Malware has shown up which takes advantage of a path traversal bug in the WinRAR archiving utility. The bug, which reportedly existed for 19 years, is fixed in the latest version. The problem stems from an old, buggy DLL which WinRAR used. It allowed the expansion of an archive with a file that would be extracted to an absolute path rather than the destination folder. In this case, the path was the system startup folder. The next time the computer was rebooted, it would run the malware file.

Path traversal bugs turn up more often than we’d like in archival utilities. A safe utility should expand only into the destination folder. It has to reject paths that start with “../” or ones that specify an absolute path. Sometimes developers forget. The Zip Slip vulnerability, reported in June 2018, was described as “a bit of bad programming that’s been repeated over and over and over again, in lots of different projects.” There’s a GitHub page dedicated to tracking software that has the Zip Slip problem. I think the WinRAR bug qualifies as a Zip Slip issue. It’s unusual mostly in that there’s an active malware campaign taking advantage of it.

This kind of exploit might sneak past people who are normally careful. They’ll think it must be safe to open an archive, as long as they’re careful about what they do with the expanded files. They don’t expect that the mere act of opening the archive will infect their computers.
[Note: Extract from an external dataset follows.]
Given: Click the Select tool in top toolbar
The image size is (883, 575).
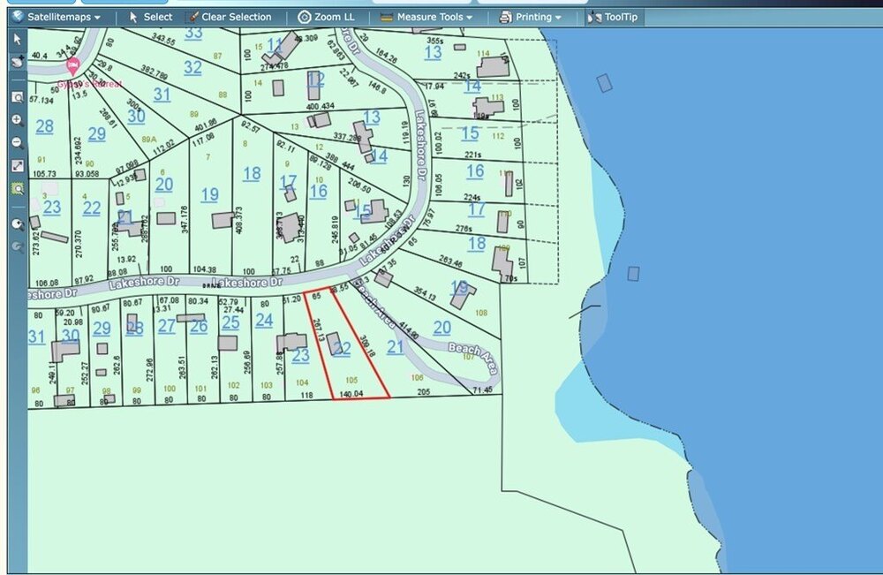Looking at the screenshot, I should click(x=150, y=17).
There are two lessons to learn here.

  • To anyone writing an archive utility: Please be sure to sanitize expansion paths or otherwise make sure nothing can expand to a location outside the destination folder. Using a well-tested library is generally safer than writing your own code.
  • To anyone getting an archive file from a suspicious source: If in doubt, don’t open it.

Perhaps I should add one more. Malware checkers should examine ZIP, GZIP, and other archive files for paths that try to escape their confines. I don’t know how many of them do.